Türkiye’de önce Ohal , sonra  Türkiye’ye özgü başkanlık sistemi ile Hukukun üstünlüğü geriledi. Hatta  Dünya Adalet Projesi (World Justice Projeject ) 2020 endeksine bakarsak , Türkiye de hukukun üstünlüğü tamamıyla ortadan kalktı. Bu endekslerde Türkiye 2020 yılında hukukta
Somalia, Güney Sudan, Suriye , Venezuela ,Yemen gibi ülkeler arasında yer aldı.  Vatandaş olarak  Dünyanın Türkiye’yi bu ülkeler arasında görmesi benim kanıma dokunuyor.

Avrupa Parlamentosu (AP) nun geçenlerde aldığı bir karar ile  Türkiye’ yi  kınadı. Özetle  Türkiye de ;

  • Siyasi partilerin haklarını kullanma ve demokratik rollerini gerçekleştirme kapasitelerinin kısıtlandığı savunuldu.
  • İnsan hakları dramatik durumda olduğu belirtildi.
  • Demokrasi ve hukuk devletinde çökme yaşandığı vurgulandı.
  • ” AİHM’nin 20 Aralık 2020 tarihli kararı gereği Demirtaş’ın “derhal serbest bırakılması” istendi.

Aşağıdaki tablo , dünya adalet projesinin Türkiye tablosudur. Hükümetin parlamento  tarafından denetlenmesi ve frenlenmesinde Bölge ülkeleri içinde en son sırada , fert başına gelir düzeyi benzer ülkeler içinde sondan ikinci ve Dünyada 128 ülke içinde 124 sırada yer alıyor. Bu anket Türkiye de otokrasinin nerelere tırmandığını gösteriyor. Parlamento ve Sayıştay denetimi fiilen kalktı.

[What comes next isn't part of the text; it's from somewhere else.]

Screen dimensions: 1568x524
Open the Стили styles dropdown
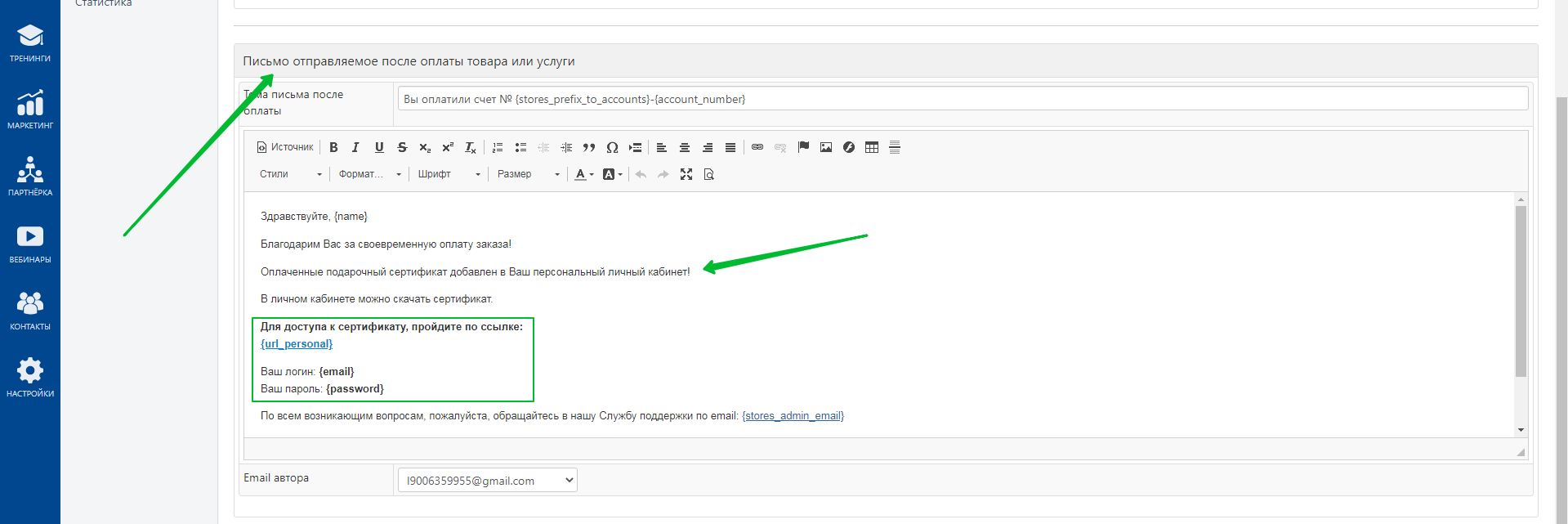[290, 174]
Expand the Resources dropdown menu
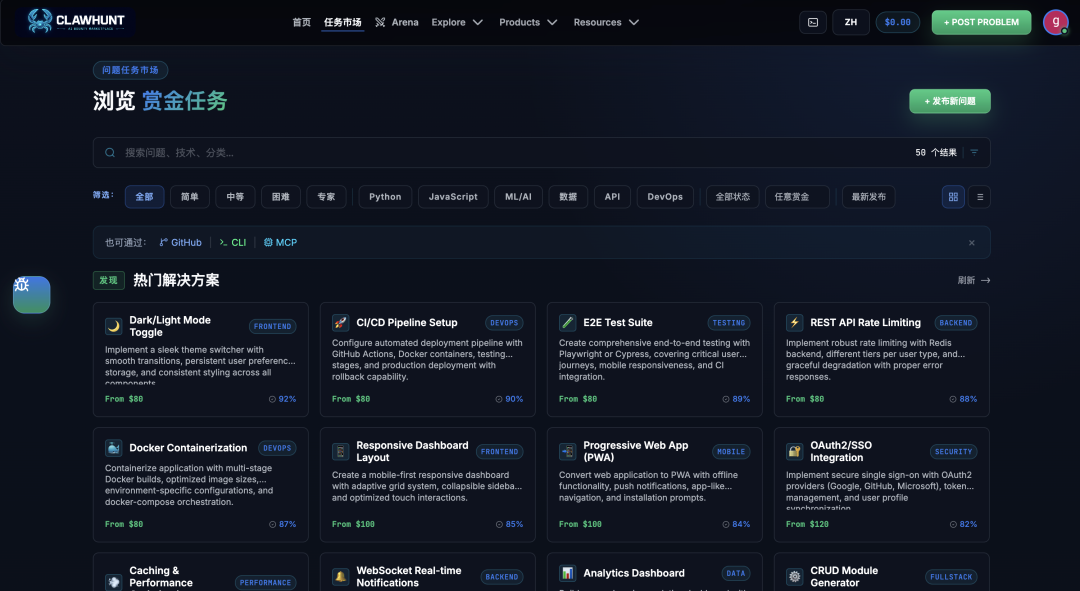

Türkiye temel haklar da 128 ülke içinde 123 sırada yer aldı. Aslında  Fredom House ‘un her yıl hazırladığı İnsan hakları ve siyasi özgürlükler endeksinde de ,Türkiye 2017 yılından itibaren ‘’özgür olmayan ülke ‘’ statüsüne geriledi. 2020 de de son on yılda bu endekste en fazla kaybeden ikinci ülke oldu.

Ergenekon davaları , kaçakçılara aracılık eden AKP’lilerin açıklanması , Sedat Peker kasetleri, Baran Korkmaz’ın yurt dışına çıkışındaki kararlar , kamu oyunda tartışılıyor. Adil hukuk endeksinde Türkiye yine sona daha yakın , 103 sırada yer aldı.

Hukuk, sosyal ve ekonomik yaşamın altyapısını oluşturur.

Rekabetin, ticari ilişkilerin, iş ilişkilerinin, borç-alacak ilişkilerinin, mülkiyet haklarının düzenli bir hukuki altyapısı olmadan, istikrarlı büyüme ve kalkınma sağlayamazsınız. Devlet planlama yapamaz. Belirsizlik artar. Güven bunalımı ortaya çıkar. Mülkiyetin güvence altına alınmadığı piyasa ekonomisi çalışmaz. Kimse yatırım yapmaz. Bunun içindir ki  hukukun üstünlüğü evrensel bir değer olarak benimsenmiştir.

Hukuki güvencesi olmayan insanların geleceği de güvence altında olmaz.

Hukuki altyapısı olmayan ülkelerde insan hakları da olmaz. Bunun içindir ki hangi ülkede olursa olsun darbe dönemlerinde ve dikta rejimlerde insanlar yurt dışında yaşama alternatifleri ararlar.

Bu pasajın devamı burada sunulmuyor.